空挺隊はなぜ投入されたか
広がる学生デモ戒厳令は全国に
趙甲濟深層取材
空挺第11旅団の61大隊長だった安富雄氏は、1980年5月19日から光州で任務にあたっていた。
第11旅団は江原道・春川に本部がある。全斗煥戒厳司令官(当時)によって掌握された軍部は5月17日、全軍指揮官会議を開き、前年10月26日に起きた朴正煕大統領暗殺事件以後、布かれてきた非常戒厳令の対象地域を、済州島を含む全国に拡大することを決定した。
戒厳司令官は、直接大統領からのみ指揮を受けることになり、三権を統制するようになる。
学生デモの拡散を阻むことを理由に、5月18日午前0時、戒厳令の拡大が発表された。同時に、全斗煥戒が本部長を務める合同捜査本部は、金大中や金鍾泌ら政治家を連行し、さらに国会を封鎖、政治機能を停止させた。
学生デモは5月15日までに全国に広がる。デモ隊の要求のひとつは戒厳令の解除だった。軍は部隊を出動させ、地方の大学を占拠するという措置を取った。

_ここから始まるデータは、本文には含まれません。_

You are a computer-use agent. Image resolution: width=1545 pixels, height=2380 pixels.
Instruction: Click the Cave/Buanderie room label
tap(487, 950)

大規模なデモが予想されたソウルと光州には、空挺旅団を中心に編成された強力な鎮圧部隊が投入された。新軍部は、空挺部隊などによる強硬鎮圧を決めていた。
新軍部で実務責任者の役割を果たした保安司令部の権正達情報処長(当時)は1996年、検察に次のように述べた。
「釜馬事態の鎮圧作戦を評価する過程で、デモの大規模な拡散を予防するためには初動段階で空挺部隊などを投入して強硬的な鎮圧を行うことが効率的という反省が出た。この教訓が、5月17日の非常戒厳令の拡散以降のデモ隊鎮圧作戦の基本方針に少なからぬ影響を及ぼしたと考える」
光州事態の直前に発生した釜馬事態で、空挺部隊の強硬策が成功したのは、デモの持続性がそれほどなかったことに加え、デモ隊が非常戒厳令によって最初から抵抗をあきらめていたからだ。
空挺部隊はこの時も、市民を無差別に殴打した。市民の反感はむしろ高まった。
1980年5月は違った。金泳三、金大中、金鍾泌の3金勢力が主導した「80年の春」に民主勢力が鼓舞され、学生や労働者は声高に政治的要求を叫んだ。
釜馬事態鎮圧が火種であったとすれば、光州事態は点火直前の火種を消す機会となったはすだ。だが、新軍部はこの点を見逃した。